O próprio secretário de Desenvolvimento Urbano e Habitação, Mateus de Oliveira, admite que o estudo sobre impacto na mobilidade do setor nem sequer foi apresentado até agora, mesmo após aprovação do Conselho de Planejamento Territorial e Urbano do Distrito Federal (Conplan). O problema é que o projeto de lei complementar está na iminência de tramitar na CLDF e, se for aprovado, será o último passo para que as modificações sejam implementadas.
Além de margear o Eixo Monumental, o SIG fica a poucos metros do Parque da Cidade, símbolo da escala bucólica de Brasília. Conceito usado pela arquitetura e pelo urbanismo, as escalas de Brasília – bucólica, monumental, residencial e gregária – definem a identidade da capital reconhecida mundialmente como Patrimônio Cultural da Humanidade.

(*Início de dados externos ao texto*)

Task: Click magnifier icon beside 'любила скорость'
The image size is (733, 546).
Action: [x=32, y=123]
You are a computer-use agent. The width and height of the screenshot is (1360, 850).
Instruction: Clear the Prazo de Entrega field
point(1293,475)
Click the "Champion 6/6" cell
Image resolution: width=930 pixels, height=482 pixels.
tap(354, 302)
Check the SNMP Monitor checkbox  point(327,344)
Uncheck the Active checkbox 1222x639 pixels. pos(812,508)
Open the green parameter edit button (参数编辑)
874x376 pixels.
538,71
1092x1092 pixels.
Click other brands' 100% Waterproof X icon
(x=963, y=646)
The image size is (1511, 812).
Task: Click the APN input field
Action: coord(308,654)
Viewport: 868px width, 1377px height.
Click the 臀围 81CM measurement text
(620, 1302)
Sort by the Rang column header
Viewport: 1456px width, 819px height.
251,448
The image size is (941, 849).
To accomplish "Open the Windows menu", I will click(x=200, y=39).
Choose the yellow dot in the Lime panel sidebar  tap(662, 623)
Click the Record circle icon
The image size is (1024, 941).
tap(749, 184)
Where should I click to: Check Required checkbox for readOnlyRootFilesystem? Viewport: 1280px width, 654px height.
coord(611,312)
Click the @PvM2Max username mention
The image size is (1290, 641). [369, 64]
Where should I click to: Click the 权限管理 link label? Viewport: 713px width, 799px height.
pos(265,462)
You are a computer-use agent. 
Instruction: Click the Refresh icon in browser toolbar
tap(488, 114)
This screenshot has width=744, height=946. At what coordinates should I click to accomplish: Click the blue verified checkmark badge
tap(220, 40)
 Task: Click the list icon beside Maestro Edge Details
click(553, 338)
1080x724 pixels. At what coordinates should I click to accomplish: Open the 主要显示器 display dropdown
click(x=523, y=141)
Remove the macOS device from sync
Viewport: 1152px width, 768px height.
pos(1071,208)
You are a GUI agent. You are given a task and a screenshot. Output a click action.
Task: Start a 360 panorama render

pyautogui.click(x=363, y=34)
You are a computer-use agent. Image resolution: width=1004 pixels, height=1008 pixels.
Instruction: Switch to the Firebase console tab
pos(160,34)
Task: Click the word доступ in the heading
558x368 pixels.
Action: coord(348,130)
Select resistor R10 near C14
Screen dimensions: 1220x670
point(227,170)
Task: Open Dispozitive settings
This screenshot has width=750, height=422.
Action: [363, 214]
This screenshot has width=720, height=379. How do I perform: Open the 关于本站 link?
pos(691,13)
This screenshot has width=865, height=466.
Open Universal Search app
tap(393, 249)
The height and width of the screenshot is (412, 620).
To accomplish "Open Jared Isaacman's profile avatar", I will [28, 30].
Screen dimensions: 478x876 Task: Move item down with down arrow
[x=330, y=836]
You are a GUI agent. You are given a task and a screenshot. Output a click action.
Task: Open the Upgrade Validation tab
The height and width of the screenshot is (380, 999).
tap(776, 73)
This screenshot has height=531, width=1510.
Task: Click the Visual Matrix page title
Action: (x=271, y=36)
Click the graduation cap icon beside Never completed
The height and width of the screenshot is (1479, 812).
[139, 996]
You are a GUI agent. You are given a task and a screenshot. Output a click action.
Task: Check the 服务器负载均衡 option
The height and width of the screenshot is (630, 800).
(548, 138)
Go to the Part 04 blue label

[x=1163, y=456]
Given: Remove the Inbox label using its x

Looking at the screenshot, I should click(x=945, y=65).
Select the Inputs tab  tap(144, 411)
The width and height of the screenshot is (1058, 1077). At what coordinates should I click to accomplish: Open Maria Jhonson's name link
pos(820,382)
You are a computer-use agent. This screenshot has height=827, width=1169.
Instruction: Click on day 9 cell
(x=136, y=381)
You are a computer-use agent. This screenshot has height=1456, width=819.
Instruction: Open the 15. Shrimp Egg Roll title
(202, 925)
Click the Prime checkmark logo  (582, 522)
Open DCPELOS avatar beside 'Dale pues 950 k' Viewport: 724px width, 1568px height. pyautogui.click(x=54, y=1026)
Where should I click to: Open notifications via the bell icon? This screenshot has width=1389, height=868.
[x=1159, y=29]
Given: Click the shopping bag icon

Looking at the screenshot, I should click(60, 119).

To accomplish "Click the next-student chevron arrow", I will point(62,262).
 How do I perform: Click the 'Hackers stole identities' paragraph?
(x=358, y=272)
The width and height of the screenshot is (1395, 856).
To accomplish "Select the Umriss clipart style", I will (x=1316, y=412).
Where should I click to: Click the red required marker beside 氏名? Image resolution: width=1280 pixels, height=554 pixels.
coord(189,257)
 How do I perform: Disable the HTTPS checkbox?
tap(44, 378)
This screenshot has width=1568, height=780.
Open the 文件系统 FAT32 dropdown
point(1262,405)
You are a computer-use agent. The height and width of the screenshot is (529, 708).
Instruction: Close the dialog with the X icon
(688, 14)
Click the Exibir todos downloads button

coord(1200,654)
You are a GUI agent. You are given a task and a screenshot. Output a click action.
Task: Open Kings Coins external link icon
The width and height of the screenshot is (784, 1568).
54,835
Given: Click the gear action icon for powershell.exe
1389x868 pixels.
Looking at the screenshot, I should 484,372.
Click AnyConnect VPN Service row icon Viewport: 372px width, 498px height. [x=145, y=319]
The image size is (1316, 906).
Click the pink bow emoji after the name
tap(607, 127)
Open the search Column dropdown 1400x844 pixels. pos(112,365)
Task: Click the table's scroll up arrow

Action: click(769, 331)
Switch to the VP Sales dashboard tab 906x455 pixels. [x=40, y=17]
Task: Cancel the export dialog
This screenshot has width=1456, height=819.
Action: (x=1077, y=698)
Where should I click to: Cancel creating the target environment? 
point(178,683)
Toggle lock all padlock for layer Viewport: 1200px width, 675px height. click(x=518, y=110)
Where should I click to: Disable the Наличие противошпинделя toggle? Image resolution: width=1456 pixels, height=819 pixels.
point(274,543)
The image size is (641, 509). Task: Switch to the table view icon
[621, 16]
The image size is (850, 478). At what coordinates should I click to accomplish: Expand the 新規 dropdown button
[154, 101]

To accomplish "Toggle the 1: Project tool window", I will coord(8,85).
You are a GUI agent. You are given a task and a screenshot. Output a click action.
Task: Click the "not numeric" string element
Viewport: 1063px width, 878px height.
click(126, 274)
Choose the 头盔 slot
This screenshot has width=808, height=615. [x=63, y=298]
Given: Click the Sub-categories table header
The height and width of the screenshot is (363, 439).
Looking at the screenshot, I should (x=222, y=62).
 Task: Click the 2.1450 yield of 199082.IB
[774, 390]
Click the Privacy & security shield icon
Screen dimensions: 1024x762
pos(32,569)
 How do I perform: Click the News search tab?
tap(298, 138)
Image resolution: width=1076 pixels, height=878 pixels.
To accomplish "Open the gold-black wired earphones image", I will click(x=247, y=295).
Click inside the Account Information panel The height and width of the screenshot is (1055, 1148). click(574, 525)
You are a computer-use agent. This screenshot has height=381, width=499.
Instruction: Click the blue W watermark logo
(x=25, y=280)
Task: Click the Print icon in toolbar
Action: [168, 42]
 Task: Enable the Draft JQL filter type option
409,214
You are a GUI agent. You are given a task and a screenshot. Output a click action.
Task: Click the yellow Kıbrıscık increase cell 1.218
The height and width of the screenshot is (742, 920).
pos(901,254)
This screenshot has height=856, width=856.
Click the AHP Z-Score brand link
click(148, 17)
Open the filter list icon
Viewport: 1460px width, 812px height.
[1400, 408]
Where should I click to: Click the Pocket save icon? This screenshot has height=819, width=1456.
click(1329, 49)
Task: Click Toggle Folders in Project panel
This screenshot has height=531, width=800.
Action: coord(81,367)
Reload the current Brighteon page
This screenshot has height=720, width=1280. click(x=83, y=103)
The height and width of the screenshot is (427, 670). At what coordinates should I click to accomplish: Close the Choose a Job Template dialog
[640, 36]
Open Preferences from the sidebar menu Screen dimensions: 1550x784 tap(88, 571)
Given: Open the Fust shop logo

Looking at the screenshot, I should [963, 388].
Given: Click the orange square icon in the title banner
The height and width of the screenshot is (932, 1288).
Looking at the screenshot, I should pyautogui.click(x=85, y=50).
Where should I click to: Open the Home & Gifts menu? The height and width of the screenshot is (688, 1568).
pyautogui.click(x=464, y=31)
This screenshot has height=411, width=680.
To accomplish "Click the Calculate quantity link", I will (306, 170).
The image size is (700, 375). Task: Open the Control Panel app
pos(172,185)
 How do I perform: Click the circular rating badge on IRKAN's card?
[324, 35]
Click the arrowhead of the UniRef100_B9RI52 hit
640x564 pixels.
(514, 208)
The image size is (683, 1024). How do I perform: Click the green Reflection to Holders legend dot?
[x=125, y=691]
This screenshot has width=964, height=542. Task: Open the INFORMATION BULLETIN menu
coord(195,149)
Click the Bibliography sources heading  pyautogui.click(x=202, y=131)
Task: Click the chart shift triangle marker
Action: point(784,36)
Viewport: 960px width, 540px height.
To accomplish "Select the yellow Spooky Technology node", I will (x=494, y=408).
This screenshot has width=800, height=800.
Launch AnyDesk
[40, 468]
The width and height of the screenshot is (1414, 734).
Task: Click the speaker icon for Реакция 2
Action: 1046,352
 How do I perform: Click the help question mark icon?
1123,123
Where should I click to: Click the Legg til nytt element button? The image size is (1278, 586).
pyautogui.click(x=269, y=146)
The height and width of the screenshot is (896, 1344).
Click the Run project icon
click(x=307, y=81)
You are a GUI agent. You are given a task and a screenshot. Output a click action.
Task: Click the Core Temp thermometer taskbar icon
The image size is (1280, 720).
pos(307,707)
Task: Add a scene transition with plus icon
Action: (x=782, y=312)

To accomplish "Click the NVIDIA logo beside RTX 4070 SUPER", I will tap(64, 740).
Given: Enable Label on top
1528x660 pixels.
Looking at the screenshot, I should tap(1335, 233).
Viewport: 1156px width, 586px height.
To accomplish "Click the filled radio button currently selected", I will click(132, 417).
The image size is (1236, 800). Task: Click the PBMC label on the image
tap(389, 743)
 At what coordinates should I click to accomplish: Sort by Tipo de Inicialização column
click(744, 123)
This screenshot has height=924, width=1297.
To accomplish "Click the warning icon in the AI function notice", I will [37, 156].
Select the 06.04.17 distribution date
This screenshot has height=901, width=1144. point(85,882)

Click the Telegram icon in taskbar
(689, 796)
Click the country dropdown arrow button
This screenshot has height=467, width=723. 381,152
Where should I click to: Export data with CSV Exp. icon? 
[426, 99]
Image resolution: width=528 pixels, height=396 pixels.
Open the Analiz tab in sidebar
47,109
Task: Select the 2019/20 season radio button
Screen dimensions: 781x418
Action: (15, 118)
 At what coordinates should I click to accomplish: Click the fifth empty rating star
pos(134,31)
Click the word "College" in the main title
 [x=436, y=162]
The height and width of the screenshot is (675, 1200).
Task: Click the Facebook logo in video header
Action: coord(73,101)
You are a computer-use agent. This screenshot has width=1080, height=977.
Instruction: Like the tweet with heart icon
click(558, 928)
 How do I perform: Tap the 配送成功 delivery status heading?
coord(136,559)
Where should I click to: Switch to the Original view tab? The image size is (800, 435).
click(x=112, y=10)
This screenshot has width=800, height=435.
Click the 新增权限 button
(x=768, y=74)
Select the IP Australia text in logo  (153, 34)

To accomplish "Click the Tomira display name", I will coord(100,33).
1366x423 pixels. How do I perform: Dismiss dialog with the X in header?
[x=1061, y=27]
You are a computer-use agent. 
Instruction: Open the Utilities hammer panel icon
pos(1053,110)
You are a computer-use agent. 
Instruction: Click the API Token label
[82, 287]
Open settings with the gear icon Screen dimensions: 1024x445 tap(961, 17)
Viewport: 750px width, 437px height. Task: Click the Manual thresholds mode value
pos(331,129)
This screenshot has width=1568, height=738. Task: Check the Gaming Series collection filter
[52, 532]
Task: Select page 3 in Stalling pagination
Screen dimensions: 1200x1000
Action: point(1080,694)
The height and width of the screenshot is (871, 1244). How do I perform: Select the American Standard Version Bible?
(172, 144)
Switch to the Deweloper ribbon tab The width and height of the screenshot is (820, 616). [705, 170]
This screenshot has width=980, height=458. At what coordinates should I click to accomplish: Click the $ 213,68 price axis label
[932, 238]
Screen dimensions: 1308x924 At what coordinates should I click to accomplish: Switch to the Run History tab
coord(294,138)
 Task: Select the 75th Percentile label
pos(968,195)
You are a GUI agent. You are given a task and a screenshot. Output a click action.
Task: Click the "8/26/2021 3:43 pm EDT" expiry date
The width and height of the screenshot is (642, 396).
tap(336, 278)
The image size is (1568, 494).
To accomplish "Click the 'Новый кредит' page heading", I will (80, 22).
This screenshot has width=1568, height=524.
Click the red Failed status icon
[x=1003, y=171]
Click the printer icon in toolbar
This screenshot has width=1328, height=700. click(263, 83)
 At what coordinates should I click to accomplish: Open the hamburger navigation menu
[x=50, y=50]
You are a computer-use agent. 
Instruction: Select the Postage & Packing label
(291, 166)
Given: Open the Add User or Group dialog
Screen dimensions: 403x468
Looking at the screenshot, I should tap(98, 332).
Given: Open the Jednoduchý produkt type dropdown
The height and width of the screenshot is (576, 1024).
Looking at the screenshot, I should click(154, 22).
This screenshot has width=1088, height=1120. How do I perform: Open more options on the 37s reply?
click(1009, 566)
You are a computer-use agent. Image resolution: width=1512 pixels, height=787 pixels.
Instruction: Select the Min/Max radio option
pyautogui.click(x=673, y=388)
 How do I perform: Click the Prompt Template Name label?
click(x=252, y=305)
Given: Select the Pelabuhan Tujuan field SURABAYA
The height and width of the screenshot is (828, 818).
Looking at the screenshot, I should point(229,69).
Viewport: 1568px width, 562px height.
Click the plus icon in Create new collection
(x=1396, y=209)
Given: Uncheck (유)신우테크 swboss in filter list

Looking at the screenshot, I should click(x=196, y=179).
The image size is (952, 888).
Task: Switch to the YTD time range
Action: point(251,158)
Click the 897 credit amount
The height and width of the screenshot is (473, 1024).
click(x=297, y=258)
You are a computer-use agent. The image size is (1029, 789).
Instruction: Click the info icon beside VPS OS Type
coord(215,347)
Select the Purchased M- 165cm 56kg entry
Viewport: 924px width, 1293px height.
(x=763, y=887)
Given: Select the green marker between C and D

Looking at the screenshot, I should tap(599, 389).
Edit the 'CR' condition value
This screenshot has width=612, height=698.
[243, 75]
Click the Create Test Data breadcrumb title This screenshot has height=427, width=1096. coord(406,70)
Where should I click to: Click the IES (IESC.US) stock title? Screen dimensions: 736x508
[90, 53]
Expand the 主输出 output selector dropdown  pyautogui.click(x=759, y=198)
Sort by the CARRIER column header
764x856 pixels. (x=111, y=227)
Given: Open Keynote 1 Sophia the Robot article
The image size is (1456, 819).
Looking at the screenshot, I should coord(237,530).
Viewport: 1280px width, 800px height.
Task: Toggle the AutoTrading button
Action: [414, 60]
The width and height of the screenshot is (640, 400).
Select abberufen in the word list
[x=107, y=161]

O arquiteto e especialista em patrimônio cultural Rogério Carvalho preocupa-se com possibilidade do crescimento no fluxo de veículos atingir o espaço verde. “Que tipo de vias urbanas serão abertas? Não acredito que o acesso ao SIG vai acontecer da mesma maneira de hoje. Com o adensamento, as pistas atuais não vão suportar, principalmente nos horários de pico. Englobar o Parque da Cidade nessa confusão toda é grave”, frisa.
Temerário
O governo prevê o aumento do potencial construtivo do setor ao permitir que as edificações passem dos atuais 12 metros de altura para 15 metros. Na prática, a medida significa a criação de um pavimento a mais. Assim, um empreendimento que abriga, por exemplo, 200 funcionários por andar e tem hoje quatro níveis, poderia, com as novas regras, ampliar seu corpo de pessoal em 25%.
Além disso, o GDF quer aumentar para até 200 as atividades econômicas permitidas na região. Originalmente, o setor foi idealizado para abrigar gráficas, mas ali são autorizadas também atividades bancárias, de serviços financeiros e de radiodifusão, além de pequenos comércios e serviços que apoiam esses segmentos.
O caos existe por todos os cantos do SIG, tanto que nem a própria CLDF, situada na Quadra 2, escapa. Nas proximidades da Casa, os veículos se amontoam em fila dupla. Na mesma rua da Câmara, um estacionamento improvisado desafia o Poder Judiciário: ao lado do Tribunal Regional Eleitoral do DF (TRE-DF), um dos terrenos com terra solta é usado como espaço para guarda de automóveis.
Para o especialista em transporte da Universidade de Brasília (UnB) Flávio Dias, é temerário o governo apresentar projeto de tal envergadura deixando em segundo plano a mobilidade urbana. “Como o Executivo encaminha uma proposta tão importante sem a conclusão de estudos básicos do plano viário? O SIG já funciona de forma estapafúrdia e ainda querem expandir ainda mais o local? Quais são os planos para a falta de estacionamentos? Quais são os projetos para revitalização das calçadas? Essas questões elementares precisam ser respondidas”, critica o docente.
Mas a situação no quesito mobilidade não é ruim apenas para quem está de carro. Um levantamento de 2018 do servidor público e criador do blog Brasília para Pessoas – que se dedica à defesa de um trânsito com menos veículos –, Uirá Felipe Lourenço, revela as dificuldades enfrentadas pelos pedestres. “No Setor de Indústrias Gráficas, faltam calçadas e sobra lama no caminho dos pedestres”, escreve.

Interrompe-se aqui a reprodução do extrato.